== Document extract ==

ExtractField and Parse JSON in kafka-connect sink

Question

I have a kafka-connect flow of mongodb->kafka connect->elasticsearch sending data end to end OK, but the payload document is JSON encoded. Here's my source mongodb document.

{
  "_id": "1541527535911",
  "enabled": true,
  "price": 15.99,
  "style": {
    "color": "blue"
  },
  "tags": [
    "shirt",
    "summer"
  ]
}

And here's my mongodb source connector configuration:

{
  "name": "redacted",
  "config": {
    "connector.class": "com.teambition.kafka.connect.mongo.source.MongoSourceConnector",
    "databases": "redacted.redacted",
    "initial.import": "true",
    "topic.prefix": "redacted",
    "tasks.max": "8",
    "batch.size": "1",
    "key.serializer": "org.apache.kafka.common.serialization.StringSerializer",
    "value.serializer": "org.apache.kafka.common.serialization.JSONSerializer",
    "key.serializer.schemas.enable": false,
    "value.serializer.schemas.enable": false,
    "compression.type": "none",
    "mongo.uri": "mongodb://redacted:27017/redacted",
    "analyze.schema": false,
    "schema.name": "__unused__",
    "transforms": "RenameTopic",
    "transforms.RenameTopic.type":
      "org.apache.kafka.connect.transforms.RegexRouter",
    "transforms.RenameTopic.regex": "redacted.redacted_Redacted",
    "transforms.RenameTopic.replacement": "redacted"

===
== Available records ==

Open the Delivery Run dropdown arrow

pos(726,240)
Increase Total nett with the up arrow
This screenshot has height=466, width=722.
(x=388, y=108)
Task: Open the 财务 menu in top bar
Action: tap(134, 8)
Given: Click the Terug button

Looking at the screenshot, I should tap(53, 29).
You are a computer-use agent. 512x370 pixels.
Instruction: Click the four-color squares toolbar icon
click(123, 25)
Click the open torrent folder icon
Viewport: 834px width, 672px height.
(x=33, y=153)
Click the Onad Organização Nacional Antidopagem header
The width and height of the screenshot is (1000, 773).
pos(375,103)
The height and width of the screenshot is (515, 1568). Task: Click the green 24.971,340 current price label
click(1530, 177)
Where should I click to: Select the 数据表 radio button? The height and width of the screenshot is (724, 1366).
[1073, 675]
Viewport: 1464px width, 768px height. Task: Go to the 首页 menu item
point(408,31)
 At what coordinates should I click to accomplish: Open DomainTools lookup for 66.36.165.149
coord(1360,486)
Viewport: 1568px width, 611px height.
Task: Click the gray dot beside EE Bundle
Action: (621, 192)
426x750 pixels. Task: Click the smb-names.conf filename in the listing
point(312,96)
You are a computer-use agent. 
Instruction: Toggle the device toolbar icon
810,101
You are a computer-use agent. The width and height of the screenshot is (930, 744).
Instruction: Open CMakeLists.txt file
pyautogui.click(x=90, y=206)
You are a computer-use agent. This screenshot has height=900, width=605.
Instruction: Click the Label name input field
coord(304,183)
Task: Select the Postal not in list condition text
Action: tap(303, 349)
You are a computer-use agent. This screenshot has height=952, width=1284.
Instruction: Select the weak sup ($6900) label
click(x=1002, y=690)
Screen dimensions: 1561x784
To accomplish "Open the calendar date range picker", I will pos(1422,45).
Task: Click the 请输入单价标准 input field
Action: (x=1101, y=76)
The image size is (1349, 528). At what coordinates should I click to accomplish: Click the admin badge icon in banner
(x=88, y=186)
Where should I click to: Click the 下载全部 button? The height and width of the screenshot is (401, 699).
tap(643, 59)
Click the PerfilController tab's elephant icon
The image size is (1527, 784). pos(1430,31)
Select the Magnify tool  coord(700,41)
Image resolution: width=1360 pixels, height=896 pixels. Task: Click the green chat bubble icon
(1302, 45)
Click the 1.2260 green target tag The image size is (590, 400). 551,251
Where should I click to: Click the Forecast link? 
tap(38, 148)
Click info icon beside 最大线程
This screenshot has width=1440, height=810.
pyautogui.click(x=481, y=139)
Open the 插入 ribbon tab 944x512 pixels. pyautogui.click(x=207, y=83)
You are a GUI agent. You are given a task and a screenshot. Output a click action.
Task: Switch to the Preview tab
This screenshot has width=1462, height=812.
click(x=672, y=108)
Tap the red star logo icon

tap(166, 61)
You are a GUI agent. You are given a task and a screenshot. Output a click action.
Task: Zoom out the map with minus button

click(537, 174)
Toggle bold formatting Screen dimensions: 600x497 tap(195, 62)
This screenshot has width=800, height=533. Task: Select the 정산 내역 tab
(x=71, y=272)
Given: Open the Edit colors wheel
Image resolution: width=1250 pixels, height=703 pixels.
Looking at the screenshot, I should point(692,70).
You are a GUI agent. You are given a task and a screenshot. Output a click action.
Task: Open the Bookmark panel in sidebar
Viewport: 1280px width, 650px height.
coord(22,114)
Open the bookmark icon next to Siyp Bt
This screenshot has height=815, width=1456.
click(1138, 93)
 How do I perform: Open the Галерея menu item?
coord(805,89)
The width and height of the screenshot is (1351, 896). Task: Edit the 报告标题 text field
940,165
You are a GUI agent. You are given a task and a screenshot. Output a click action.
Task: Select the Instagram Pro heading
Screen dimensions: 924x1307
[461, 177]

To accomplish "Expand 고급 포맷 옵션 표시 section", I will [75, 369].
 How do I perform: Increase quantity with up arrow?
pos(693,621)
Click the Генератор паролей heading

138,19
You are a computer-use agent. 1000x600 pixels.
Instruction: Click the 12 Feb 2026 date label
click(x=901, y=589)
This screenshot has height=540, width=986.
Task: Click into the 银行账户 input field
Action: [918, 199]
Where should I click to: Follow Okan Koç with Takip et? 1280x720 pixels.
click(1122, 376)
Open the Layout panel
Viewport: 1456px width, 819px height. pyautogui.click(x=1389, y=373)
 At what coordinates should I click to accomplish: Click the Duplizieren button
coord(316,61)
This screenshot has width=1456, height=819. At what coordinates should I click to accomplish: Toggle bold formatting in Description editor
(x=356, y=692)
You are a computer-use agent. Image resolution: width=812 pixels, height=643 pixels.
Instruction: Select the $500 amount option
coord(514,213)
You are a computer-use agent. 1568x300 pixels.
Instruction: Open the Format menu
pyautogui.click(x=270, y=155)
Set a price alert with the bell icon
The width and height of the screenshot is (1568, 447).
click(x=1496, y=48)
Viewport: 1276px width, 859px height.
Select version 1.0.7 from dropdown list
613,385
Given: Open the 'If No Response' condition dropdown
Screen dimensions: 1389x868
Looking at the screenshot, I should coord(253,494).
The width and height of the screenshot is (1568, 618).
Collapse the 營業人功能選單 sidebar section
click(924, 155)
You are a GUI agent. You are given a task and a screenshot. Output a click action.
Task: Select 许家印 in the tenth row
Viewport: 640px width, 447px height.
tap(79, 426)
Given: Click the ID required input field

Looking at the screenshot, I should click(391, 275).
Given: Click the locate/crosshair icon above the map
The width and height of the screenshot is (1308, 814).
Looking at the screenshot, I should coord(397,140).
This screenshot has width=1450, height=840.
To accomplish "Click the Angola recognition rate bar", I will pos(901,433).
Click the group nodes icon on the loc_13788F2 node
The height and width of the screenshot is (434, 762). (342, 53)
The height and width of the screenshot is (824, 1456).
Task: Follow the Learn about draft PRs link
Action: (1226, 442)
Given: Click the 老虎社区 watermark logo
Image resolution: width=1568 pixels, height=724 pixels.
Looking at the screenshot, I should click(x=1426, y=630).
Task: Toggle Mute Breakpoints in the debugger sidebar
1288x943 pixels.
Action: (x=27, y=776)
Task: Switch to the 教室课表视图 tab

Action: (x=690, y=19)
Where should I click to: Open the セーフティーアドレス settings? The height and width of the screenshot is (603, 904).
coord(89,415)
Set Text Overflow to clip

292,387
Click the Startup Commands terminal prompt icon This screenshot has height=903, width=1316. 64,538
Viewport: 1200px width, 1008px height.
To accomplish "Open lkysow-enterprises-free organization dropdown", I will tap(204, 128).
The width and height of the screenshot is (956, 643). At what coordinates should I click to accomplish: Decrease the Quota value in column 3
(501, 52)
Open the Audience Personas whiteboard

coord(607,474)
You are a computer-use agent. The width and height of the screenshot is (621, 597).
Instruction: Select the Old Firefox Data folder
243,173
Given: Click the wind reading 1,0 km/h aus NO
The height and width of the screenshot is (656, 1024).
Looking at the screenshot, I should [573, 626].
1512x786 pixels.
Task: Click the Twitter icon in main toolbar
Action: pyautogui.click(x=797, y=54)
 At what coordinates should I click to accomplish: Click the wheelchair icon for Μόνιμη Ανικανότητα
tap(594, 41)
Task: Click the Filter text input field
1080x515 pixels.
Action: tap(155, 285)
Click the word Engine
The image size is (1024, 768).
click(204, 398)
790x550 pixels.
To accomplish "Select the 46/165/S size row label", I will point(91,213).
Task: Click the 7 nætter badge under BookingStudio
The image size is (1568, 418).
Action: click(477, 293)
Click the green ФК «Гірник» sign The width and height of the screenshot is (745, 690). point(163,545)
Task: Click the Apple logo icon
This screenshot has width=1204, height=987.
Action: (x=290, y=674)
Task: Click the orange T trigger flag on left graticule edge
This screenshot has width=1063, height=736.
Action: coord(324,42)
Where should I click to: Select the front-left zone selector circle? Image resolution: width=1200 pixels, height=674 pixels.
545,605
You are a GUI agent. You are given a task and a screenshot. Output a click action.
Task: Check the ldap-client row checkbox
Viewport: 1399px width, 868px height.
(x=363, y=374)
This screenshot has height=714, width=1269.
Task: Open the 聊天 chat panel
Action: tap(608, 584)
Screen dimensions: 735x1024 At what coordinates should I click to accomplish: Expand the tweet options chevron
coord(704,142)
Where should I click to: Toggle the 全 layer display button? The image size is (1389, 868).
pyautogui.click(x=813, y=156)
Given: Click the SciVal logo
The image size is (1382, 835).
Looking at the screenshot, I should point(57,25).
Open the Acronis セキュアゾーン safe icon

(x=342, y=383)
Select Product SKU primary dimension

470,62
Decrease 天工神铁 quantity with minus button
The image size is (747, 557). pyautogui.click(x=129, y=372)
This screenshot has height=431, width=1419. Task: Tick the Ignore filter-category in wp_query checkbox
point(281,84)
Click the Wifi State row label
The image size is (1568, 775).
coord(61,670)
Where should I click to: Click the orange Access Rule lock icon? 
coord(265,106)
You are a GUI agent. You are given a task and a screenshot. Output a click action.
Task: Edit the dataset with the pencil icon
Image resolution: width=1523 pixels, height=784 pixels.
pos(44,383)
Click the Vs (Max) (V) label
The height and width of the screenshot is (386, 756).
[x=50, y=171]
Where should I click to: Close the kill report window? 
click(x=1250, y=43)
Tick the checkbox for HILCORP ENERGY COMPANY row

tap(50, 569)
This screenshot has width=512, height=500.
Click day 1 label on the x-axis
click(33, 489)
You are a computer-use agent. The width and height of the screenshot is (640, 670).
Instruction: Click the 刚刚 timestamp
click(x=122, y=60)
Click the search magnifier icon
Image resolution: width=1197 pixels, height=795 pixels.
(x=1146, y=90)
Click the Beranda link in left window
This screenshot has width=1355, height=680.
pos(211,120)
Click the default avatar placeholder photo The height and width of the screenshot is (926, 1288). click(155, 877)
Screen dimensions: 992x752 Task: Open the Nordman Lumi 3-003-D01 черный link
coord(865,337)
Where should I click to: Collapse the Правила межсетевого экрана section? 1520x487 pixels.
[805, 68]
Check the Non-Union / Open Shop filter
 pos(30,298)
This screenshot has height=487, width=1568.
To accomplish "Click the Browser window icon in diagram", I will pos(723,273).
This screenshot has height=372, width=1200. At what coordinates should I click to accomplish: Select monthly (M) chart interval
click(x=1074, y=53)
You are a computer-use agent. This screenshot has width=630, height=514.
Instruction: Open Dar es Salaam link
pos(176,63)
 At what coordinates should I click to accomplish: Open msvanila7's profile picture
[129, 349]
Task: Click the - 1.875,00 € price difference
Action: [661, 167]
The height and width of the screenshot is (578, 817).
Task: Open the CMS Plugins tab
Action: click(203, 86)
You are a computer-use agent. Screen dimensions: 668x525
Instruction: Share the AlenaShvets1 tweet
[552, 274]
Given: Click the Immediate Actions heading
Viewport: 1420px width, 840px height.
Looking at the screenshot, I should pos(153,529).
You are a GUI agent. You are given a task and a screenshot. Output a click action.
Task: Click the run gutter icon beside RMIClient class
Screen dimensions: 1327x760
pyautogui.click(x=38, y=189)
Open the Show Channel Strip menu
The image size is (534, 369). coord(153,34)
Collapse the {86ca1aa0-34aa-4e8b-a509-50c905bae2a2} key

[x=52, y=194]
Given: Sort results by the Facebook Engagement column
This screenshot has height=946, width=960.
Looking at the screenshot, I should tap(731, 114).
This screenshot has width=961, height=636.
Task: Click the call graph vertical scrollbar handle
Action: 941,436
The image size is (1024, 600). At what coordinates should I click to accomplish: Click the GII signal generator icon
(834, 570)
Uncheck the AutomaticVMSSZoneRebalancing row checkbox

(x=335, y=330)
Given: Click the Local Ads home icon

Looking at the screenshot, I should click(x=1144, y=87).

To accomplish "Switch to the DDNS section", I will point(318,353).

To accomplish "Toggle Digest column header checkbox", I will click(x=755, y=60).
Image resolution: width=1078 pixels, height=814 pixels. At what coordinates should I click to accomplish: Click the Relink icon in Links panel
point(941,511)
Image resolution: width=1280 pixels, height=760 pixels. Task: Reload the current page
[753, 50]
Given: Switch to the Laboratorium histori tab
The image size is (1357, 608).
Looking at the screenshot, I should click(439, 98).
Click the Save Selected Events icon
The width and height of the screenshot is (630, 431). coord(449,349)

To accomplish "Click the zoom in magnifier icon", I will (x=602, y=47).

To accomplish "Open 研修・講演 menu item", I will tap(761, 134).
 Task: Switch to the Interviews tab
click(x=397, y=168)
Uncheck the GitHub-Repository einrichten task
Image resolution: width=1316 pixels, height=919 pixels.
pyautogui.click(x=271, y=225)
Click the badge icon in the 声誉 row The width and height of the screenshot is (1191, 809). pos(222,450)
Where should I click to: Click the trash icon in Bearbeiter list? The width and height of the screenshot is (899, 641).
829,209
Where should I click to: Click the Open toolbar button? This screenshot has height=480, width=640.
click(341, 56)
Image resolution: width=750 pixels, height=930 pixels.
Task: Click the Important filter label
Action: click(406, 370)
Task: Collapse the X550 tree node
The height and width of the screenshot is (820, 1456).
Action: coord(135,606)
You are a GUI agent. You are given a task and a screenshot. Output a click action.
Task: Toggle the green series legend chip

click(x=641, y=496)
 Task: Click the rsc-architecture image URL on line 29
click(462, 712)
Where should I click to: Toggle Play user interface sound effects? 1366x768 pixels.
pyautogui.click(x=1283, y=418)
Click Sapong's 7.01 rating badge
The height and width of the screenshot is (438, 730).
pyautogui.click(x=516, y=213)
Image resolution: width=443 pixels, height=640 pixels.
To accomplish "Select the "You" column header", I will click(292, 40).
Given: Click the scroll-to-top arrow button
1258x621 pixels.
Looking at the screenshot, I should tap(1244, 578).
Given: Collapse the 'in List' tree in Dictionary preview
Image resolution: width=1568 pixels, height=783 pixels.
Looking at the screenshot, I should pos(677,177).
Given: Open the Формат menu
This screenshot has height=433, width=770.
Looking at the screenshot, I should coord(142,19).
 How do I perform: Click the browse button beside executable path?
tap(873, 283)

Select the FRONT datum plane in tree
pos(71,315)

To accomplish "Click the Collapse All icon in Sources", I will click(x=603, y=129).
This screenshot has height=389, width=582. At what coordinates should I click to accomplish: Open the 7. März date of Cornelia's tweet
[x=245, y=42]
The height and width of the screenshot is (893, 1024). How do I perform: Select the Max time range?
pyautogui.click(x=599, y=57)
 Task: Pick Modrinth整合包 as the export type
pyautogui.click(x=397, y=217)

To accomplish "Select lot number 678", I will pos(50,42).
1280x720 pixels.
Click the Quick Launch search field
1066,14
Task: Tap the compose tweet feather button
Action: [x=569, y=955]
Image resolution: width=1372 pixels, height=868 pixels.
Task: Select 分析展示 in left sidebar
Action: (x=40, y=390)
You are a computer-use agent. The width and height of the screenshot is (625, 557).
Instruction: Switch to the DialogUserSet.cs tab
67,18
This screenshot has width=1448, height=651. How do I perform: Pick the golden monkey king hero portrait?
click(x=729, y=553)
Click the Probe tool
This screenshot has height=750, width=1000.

===

_Actions to take:_
**1)** According to the kafka-connect question, why is the poster unhappy with a flow that already sends data from mongodb through to elasticsearch?
**2)** Print the stretch of the listing from the line that contains "Viewport: 1200px width, 1008px height." through the line that contains "click(204, 398)".

_Task answers:_
**1)** The data does travel end to end without trouble. The problem is that the payload document arrives JSON encoded.

**2)**
Viewport: 1200px width, 1008px height.
To accomplish "Open lkysow-enterprises-free organization dropdown", I will tap(204, 128).
The width and height of the screenshot is (956, 643). At what coordinates should I click to accomplish: Decrease the Quota value in column 3
(501, 52)
Open the Audience Personas whiteboard

coord(607,474)
You are a computer-use agent. The width and height of the screenshot is (621, 597).
Instruction: Select the Old Firefox Data folder
243,173
Given: Click the wind reading 1,0 km/h aus NO
The height and width of the screenshot is (656, 1024).
Looking at the screenshot, I should [573, 626].
1512x786 pixels.
Task: Click the Twitter icon in main toolbar
Action: pyautogui.click(x=797, y=54)
 At what coordinates should I click to accomplish: Click the wheelchair icon for Μόνιμη Ανικανότητα
tap(594, 41)
Task: Click the Filter text input field
1080x515 pixels.
Action: tap(155, 285)
Click the word Engine
The image size is (1024, 768).
click(204, 398)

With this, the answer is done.